Schabl: Minister Grasser schadet mit angekündigten Kürzungen dem Ansehen der Spitäler

Eine umfassende Gesundheitsversorgung kostet etwas!

St. Pölten, (SPI) - Erstaunt zeigte sich NÖ Gesundheitsreferent LR Emil Schabl über die Ankündigung von Finanzminister Karl-Heinz Grasser, bei den kommenden Finanzausgleichsverhandlungen massiv im Bereich der Spitäler einsparen zu wollen. Kürzungen wie sie der Bundesminister für die Spitäler angedeutet hat, sind gleichbedeutend mit einer massiven Verschlechterung der Gesundheitsversorgung. "Jeder Euro der aus dem Gesundheitsbereich genommen wird, bedeutet eins zu eins eine Reduzierung von Leistungen für die Bevölkerung. Gesundheit kostet, das sollte mittlerweile auch bis zum jungen Finanzminister vorgedrungen sein", kritisiert NÖ Gesundheitslandesrat Emil Schabl.****

Der Finanzminister sollte sich lieber Gedanken über die Sicherung des bestehenden Systems machen, anstatt ein gut funktionierendes Gefüge kaputt zu sparen und damit aufs Spiel zu setzen.
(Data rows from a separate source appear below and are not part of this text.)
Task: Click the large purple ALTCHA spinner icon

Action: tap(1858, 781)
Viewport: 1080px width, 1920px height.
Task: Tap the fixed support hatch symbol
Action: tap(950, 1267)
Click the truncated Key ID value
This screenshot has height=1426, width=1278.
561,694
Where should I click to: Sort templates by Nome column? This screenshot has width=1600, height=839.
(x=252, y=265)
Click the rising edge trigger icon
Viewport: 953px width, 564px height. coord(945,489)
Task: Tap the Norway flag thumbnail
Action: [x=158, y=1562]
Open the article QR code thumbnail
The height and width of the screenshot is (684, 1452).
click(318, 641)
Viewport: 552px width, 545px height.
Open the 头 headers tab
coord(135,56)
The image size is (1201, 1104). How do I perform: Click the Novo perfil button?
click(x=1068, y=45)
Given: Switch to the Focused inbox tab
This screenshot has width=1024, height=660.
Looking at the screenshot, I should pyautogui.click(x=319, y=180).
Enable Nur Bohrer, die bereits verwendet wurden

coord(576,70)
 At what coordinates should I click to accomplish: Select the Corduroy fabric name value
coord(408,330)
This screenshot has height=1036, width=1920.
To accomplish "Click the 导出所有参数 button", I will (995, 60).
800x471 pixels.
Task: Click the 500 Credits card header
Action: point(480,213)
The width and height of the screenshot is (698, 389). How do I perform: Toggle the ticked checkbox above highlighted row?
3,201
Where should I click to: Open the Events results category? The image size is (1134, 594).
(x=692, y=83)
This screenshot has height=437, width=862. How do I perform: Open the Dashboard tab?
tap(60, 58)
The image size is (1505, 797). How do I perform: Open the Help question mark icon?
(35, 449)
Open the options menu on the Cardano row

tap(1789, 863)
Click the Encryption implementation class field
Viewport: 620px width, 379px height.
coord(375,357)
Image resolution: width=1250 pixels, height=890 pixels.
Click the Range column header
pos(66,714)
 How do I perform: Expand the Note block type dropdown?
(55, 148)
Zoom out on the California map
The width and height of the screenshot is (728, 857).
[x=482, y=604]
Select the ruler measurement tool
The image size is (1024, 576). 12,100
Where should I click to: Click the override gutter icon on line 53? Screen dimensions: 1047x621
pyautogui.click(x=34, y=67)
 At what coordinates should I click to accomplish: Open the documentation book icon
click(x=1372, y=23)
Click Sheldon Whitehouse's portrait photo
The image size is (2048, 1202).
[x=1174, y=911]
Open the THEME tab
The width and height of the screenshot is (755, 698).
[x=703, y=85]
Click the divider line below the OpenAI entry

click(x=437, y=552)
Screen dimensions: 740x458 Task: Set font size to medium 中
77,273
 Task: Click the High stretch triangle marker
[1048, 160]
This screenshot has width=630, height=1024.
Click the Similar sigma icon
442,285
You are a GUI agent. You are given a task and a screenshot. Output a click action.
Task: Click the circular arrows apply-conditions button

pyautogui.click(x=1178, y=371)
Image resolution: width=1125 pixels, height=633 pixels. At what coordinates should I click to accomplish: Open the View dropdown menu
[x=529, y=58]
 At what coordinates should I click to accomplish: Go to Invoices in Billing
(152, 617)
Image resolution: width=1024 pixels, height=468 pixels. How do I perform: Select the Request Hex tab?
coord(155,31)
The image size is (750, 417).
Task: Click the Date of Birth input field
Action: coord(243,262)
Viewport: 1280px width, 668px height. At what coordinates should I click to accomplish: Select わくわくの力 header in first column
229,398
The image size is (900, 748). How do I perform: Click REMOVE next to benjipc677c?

Das hochstehende Gesundheitssystem in unserem Land auszuhöhlen, um die "Verschwendungspolitik" der Bundesregierung zu finanzieren, ist abzulehnen. Hier wird auf Rücken der Bevölkerung eine Politik betrieben, die mit aller Vehemenz zurückzuweisen ist. Das Ziel im Gesundheitswesen kann nur sein, auch weiterhin den Menschen in unserem Land eine umfassende und qualitativ hervorragende Gesundheitsversorgung zu bieten. Selbstverständlich ist das mit entsprechenden hohen Kosten verbunden. Dies muss auch klar und deutlich der Standpunkt Niederösterreichs bei den bevorstehenden Finanzausgleichsverhandlungen sein. "Unsere Krankenhäuser machen eine gute Arbeit, hier ihnen indirekt Misswirtschaft vorzuwerfen, schadet dem Ansehen der Spitäler und verunsichert die Belegschaft wie die Bevölkerung gleichermaßen", so LR Schabl abschließend.